Problem to solve
Take the records below and set them down exactly, so that every line matches the original.

Records supplied
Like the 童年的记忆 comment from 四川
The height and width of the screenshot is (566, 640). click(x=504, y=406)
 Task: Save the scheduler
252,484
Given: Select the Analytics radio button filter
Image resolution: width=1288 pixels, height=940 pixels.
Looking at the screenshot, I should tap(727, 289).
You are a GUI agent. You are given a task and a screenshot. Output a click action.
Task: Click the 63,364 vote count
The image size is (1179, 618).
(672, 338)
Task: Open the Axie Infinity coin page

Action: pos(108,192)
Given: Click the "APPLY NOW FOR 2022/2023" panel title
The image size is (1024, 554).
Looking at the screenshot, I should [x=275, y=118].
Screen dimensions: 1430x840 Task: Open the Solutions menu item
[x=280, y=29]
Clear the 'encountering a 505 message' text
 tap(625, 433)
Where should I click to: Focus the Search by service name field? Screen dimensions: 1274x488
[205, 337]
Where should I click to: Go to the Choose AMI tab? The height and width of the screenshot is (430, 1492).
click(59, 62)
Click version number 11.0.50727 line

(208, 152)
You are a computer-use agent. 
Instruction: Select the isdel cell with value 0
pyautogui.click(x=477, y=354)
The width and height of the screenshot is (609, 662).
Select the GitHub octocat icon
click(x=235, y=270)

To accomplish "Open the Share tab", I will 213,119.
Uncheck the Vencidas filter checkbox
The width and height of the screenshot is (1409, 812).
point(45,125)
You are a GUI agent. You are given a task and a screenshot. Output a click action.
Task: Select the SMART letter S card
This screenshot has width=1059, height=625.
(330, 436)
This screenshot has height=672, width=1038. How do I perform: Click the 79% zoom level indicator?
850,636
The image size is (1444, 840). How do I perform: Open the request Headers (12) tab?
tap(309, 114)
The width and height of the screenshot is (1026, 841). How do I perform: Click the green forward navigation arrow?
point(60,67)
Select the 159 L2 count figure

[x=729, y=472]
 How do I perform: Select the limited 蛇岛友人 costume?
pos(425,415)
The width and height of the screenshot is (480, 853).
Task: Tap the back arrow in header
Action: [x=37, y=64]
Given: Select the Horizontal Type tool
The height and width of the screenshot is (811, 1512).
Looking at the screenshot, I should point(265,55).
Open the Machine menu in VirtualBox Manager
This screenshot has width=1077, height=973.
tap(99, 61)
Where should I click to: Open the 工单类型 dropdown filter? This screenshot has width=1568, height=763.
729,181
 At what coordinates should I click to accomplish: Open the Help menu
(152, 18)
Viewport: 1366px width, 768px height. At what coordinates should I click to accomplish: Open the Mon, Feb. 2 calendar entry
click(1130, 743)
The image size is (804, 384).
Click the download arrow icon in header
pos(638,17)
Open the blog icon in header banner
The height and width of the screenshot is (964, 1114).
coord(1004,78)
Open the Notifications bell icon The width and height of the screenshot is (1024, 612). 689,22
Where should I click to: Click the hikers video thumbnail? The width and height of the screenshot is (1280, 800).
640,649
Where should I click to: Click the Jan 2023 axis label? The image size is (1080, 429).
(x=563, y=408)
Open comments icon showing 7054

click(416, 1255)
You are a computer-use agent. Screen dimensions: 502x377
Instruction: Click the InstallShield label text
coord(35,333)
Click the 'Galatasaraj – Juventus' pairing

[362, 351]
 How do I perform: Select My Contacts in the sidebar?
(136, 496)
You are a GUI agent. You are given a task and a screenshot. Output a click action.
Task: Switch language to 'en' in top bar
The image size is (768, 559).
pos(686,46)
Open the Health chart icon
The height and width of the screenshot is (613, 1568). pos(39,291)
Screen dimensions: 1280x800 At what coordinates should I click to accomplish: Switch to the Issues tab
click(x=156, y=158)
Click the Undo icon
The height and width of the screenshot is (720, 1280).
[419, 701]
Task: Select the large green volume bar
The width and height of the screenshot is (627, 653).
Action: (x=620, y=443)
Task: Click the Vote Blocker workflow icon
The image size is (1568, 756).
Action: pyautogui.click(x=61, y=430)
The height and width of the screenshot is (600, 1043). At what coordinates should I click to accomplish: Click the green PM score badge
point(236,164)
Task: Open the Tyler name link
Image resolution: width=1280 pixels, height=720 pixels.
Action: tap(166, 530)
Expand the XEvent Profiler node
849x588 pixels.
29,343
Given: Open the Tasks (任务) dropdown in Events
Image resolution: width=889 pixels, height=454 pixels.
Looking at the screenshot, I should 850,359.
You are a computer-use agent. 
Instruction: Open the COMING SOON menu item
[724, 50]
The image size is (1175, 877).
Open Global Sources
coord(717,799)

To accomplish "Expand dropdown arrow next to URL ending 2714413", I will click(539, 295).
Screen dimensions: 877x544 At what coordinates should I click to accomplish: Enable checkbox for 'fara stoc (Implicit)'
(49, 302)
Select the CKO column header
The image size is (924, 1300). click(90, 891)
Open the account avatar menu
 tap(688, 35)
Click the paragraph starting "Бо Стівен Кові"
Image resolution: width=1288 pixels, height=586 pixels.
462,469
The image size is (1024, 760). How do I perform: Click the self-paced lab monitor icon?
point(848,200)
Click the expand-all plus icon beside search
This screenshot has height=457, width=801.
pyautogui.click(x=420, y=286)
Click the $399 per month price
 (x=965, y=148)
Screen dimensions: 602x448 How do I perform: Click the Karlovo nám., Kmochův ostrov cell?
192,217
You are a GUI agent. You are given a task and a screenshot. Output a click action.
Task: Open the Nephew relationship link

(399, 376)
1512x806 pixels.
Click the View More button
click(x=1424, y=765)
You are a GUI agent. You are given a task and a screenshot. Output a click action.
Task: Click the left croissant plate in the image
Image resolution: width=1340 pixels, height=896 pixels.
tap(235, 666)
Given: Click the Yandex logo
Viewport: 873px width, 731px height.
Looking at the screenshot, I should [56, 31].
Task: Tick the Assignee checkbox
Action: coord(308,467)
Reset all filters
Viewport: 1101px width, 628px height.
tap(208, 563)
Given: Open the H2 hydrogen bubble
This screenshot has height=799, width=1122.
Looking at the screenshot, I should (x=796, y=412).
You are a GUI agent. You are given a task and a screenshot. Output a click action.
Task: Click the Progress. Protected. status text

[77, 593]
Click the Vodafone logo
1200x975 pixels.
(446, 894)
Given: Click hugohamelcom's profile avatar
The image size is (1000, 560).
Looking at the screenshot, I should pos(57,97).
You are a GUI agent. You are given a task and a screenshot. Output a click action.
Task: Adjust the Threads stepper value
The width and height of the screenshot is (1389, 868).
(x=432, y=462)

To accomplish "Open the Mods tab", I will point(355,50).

Reply to the exercise
Like the 童年的记忆 comment from 四川
The height and width of the screenshot is (566, 640). click(x=504, y=406)
 Task: Save the scheduler
252,484
Given: Select the Analytics radio button filter
Image resolution: width=1288 pixels, height=940 pixels.
Looking at the screenshot, I should tap(727, 289).
You are a GUI agent. You are given a task and a screenshot. Output a click action.
Task: Click the 63,364 vote count
The image size is (1179, 618).
(672, 338)
Task: Open the Axie Infinity coin page

Action: pos(108,192)
Given: Click the "APPLY NOW FOR 2022/2023" panel title
The image size is (1024, 554).
Looking at the screenshot, I should [x=275, y=118].
Screen dimensions: 1430x840 Task: Open the Solutions menu item
[x=280, y=29]
Clear the 'encountering a 505 message' text
 tap(625, 433)
Where should I click to: Focus the Search by service name field? Screen dimensions: 1274x488
[205, 337]
Where should I click to: Go to the Choose AMI tab? The height and width of the screenshot is (430, 1492).
click(59, 62)
Click version number 11.0.50727 line

(208, 152)
You are a computer-use agent. 
Instruction: Select the isdel cell with value 0
pyautogui.click(x=477, y=354)
The width and height of the screenshot is (609, 662).
Select the GitHub octocat icon
click(x=235, y=270)

To accomplish "Open the Share tab", I will 213,119.
Uncheck the Vencidas filter checkbox
The width and height of the screenshot is (1409, 812).
point(45,125)
You are a GUI agent. You are given a task and a screenshot. Output a click action.
Task: Select the SMART letter S card
This screenshot has width=1059, height=625.
(330, 436)
This screenshot has height=672, width=1038. How do I perform: Click the 79% zoom level indicator?
850,636
The image size is (1444, 840). How do I perform: Open the request Headers (12) tab?
tap(309, 114)
The width and height of the screenshot is (1026, 841). How do I perform: Click the green forward navigation arrow?
point(60,67)
Select the 159 L2 count figure

[x=729, y=472]
 How do I perform: Select the limited 蛇岛友人 costume?
pos(425,415)
The width and height of the screenshot is (480, 853).
Task: Tap the back arrow in header
Action: [x=37, y=64]
Given: Select the Horizontal Type tool
The height and width of the screenshot is (811, 1512).
Looking at the screenshot, I should point(265,55).
Open the Machine menu in VirtualBox Manager
This screenshot has width=1077, height=973.
tap(99, 61)
Where should I click to: Open the 工单类型 dropdown filter? This screenshot has width=1568, height=763.
729,181
 At what coordinates should I click to accomplish: Open the Help menu
(152, 18)
Viewport: 1366px width, 768px height. At what coordinates should I click to accomplish: Open the Mon, Feb. 2 calendar entry
click(1130, 743)
The image size is (804, 384).
Click the download arrow icon in header
pos(638,17)
Open the blog icon in header banner
The height and width of the screenshot is (964, 1114).
coord(1004,78)
Open the Notifications bell icon The width and height of the screenshot is (1024, 612). 689,22
Where should I click to: Click the hikers video thumbnail? The width and height of the screenshot is (1280, 800).
640,649
Where should I click to: Click the Jan 2023 axis label? The image size is (1080, 429).
(x=563, y=408)
Open comments icon showing 7054

click(416, 1255)
You are a computer-use agent. Screen dimensions: 502x377
Instruction: Click the InstallShield label text
coord(35,333)
Click the 'Galatasaraj – Juventus' pairing

[362, 351]
 How do I perform: Select My Contacts in the sidebar?
(136, 496)
You are a GUI agent. You are given a task and a screenshot. Output a click action.
Task: Switch language to 'en' in top bar
The image size is (768, 559).
pos(686,46)
Open the Health chart icon
The height and width of the screenshot is (613, 1568). pos(39,291)
Screen dimensions: 1280x800 At what coordinates should I click to accomplish: Switch to the Issues tab
click(x=156, y=158)
Click the Undo icon
The height and width of the screenshot is (720, 1280).
[419, 701]
Task: Select the large green volume bar
The width and height of the screenshot is (627, 653).
Action: (x=620, y=443)
Task: Click the Vote Blocker workflow icon
The image size is (1568, 756).
Action: pyautogui.click(x=61, y=430)
The height and width of the screenshot is (600, 1043). At what coordinates should I click to accomplish: Click the green PM score badge
point(236,164)
Task: Open the Tyler name link
Image resolution: width=1280 pixels, height=720 pixels.
Action: tap(166, 530)
Expand the XEvent Profiler node
849x588 pixels.
29,343
Given: Open the Tasks (任务) dropdown in Events
Image resolution: width=889 pixels, height=454 pixels.
Looking at the screenshot, I should 850,359.
You are a computer-use agent. 
Instruction: Open the COMING SOON menu item
[724, 50]
The image size is (1175, 877).
Open Global Sources
coord(717,799)

To accomplish "Expand dropdown arrow next to URL ending 2714413", I will click(539, 295).
Screen dimensions: 877x544 At what coordinates should I click to accomplish: Enable checkbox for 'fara stoc (Implicit)'
(49, 302)
Select the CKO column header
The image size is (924, 1300). click(90, 891)
Open the account avatar menu
 tap(688, 35)
Click the paragraph starting "Бо Стівен Кові"
Image resolution: width=1288 pixels, height=586 pixels.
462,469
The image size is (1024, 760). How do I perform: Click the self-paced lab monitor icon?
point(848,200)
Click the expand-all plus icon beside search
This screenshot has height=457, width=801.
pyautogui.click(x=420, y=286)
Click the $399 per month price
 (x=965, y=148)
Screen dimensions: 602x448 How do I perform: Click the Karlovo nám., Kmochův ostrov cell?
192,217
You are a GUI agent. You are given a task and a screenshot. Output a click action.
Task: Open the Nephew relationship link

(399, 376)
1512x806 pixels.
Click the View More button
click(x=1424, y=765)
You are a GUI agent. You are given a task and a screenshot. Output a click action.
Task: Click the left croissant plate in the image
Image resolution: width=1340 pixels, height=896 pixels.
tap(235, 666)
Given: Click the Yandex logo
Viewport: 873px width, 731px height.
Looking at the screenshot, I should [56, 31].
Task: Tick the Assignee checkbox
Action: coord(308,467)
Reset all filters
Viewport: 1101px width, 628px height.
tap(208, 563)
Given: Open the H2 hydrogen bubble
This screenshot has height=799, width=1122.
Looking at the screenshot, I should (x=796, y=412).
You are a GUI agent. You are given a task and a screenshot. Output a click action.
Task: Click the Progress. Protected. status text

[77, 593]
Click the Vodafone logo
1200x975 pixels.
(446, 894)
Given: Click hugohamelcom's profile avatar
The image size is (1000, 560).
Looking at the screenshot, I should pos(57,97).
You are a GUI agent. You are given a task and a screenshot. Output a click action.
Task: Adjust the Threads stepper value
The width and height of the screenshot is (1389, 868).
(x=432, y=462)

To accomplish "Open the Mods tab", I will point(355,50).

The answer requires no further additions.